Notes on Parenting

Insights for parenting babies, toddlers, teens, and young adults.

Tuesday, September 9, 2014

Tips for Cultivating a Working Relationship with Your Child’s Teacher

by: Dyan Eybergen BA, RN, ACPI

Working With the Teacher to Promote Positive Learning Experiences
When parents and their child’s teacher cultivate a relationship of mutual respect and cooperation, it is the child who benefits.

With the first month of school underway, now is an ideal time for parents to assess just how well their children are adjusting to the school routine and its curriculum. Should any problems be detected there is still a sufficient amount of time left in the term to address a child’s specific needs and get him/her the help he/she needs.

In today’s school environment, with a demanding curriculum, restricted budgets and limited teacher resources and assistance, teachers are often overwhelmed by the prospect of talking with a parent who is less than happy with regards to the child’s progress. Teachers feel powerless in their efforts to assist every child. Raising issues with teachers in the spirit of cooperation can go a long way in helping to set a child up for success.

How to Communicate With a Child’s Teacher
If it hasn’t been done already, parents should make arrangements to meet with their child’s teacher. Introductions are important to open communication. The parents should indicate their desire to be involved in their child’s education. Asking for suggestions for how they can best support the school’s learning environment at home is a cooperative approach that will open the door to a respectful relationship between the parent and the teacher. A teacher will be most grateful to parents who reinforce their efforts to sustain learning for their students.

How to Address Problems
Ask the child’s teacher how he/she would prefer to be contacted: by phone, email or in writing should problems arise. Parents should also inform the teacher how they can be reached, and convey the fact that they want to be advised if their child is struggling academically or socially at school. Inviting open communication about their child will help a teacher feel a sense of cohesiveness. The teacher will get the message that the parents are willing to work together as a team to ensure the success of their child’s school experience. If a problem does exist, parents should approach the teacher as a team player by asking how parents and teacher can work together to solve it. Blaming the teacher for a child’s difficulties will only provoke a defensive reaction and does not lend itself to finding a solution to helping a child.

How Parents can Help Teachers Know Their Children
Parents know their children best. Parents have specific information that will benefit their child’s teacher in terms of how that teacher will relate to their child. What is the child’s learning style? Is the child more of a visual learner than an auditory one? Does the child get anxious before having to write a test? Does the child appear overwhelmed if there are too many questions written on one page?
Are there strategies the parents have implemented at home that will give the child’s teacher insight into managing the child’s classroom needs? Anything a parent can tell a child’s teacher about how their child learns will promote positive interactions between the teacher and the child.

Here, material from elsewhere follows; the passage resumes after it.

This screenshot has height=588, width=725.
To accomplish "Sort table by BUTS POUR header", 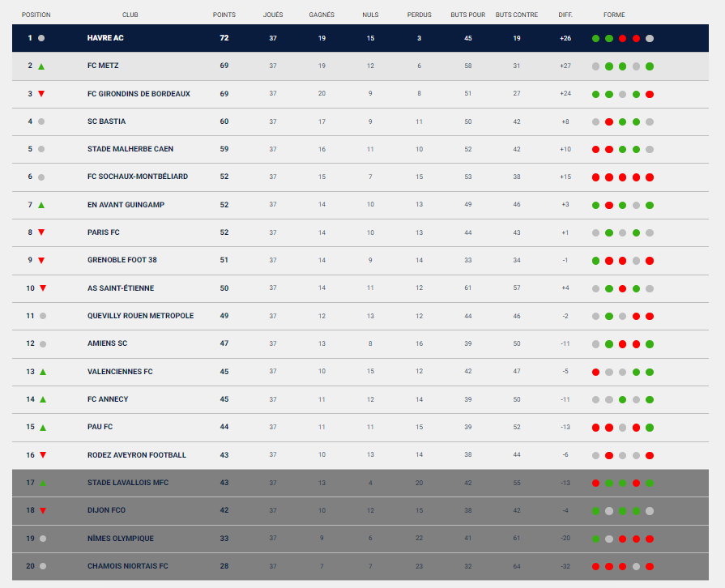I will click(x=468, y=15).
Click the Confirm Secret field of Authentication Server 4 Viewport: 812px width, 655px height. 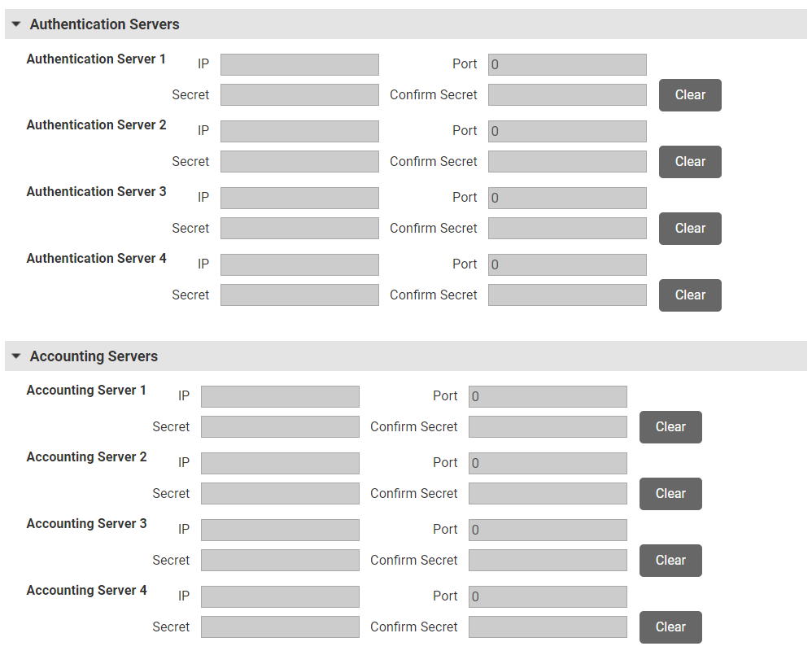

How Parents can Help Their Children in the Classroom
Parents should let a child’s teacher know of anything that may be going on that would cause the child’s behaviour or academic performance to suddenly change. Is there a pending divorce? Has mom or dad just lost a job? Is mom away on an extended business trip? Did the family pet just pass away? Is the child being bullied? A teacher’s compassion and understanding through such circumstances can prevent an emotionally struggling child from feeling alienated by school, especially when school may be the child’s only refuge if things at home are not going so well.

Parents need to inform the teacher of their child’s strengths and weaknesses. Parents should develop goals with their child based on the child’s strengths and inform the teacher of what those strong suits are. Notifying the teacher of areas of improvement they are working on with their child at home can also be helpful. A teacher who can easily recognize the strengths and needs of a child can more readily set realistic expectations for that child’s academic development.

The Benefits of a Working Parent-Teacher Relationship
Disagreements between parents and their child’s teacher may be unavoidable at times. If parents can approach these situations believing that the teacher wants their child to succeed in school just as much as they do, it will help them to find ways to amicably work together to ensure the child’s academic achievement. Letting the disagreement become bigger than the objective of ensuring school success for a child will only serve injustice to the child. A child can only thrive in an environment that is conducive to his/her learning style and strengths. Parents have that information and teachers know how to use it to the child’s learning advantage. It’s imperative then that parents and teachers develop working relationships that benefit the children whom they are all helping to prepare for the future.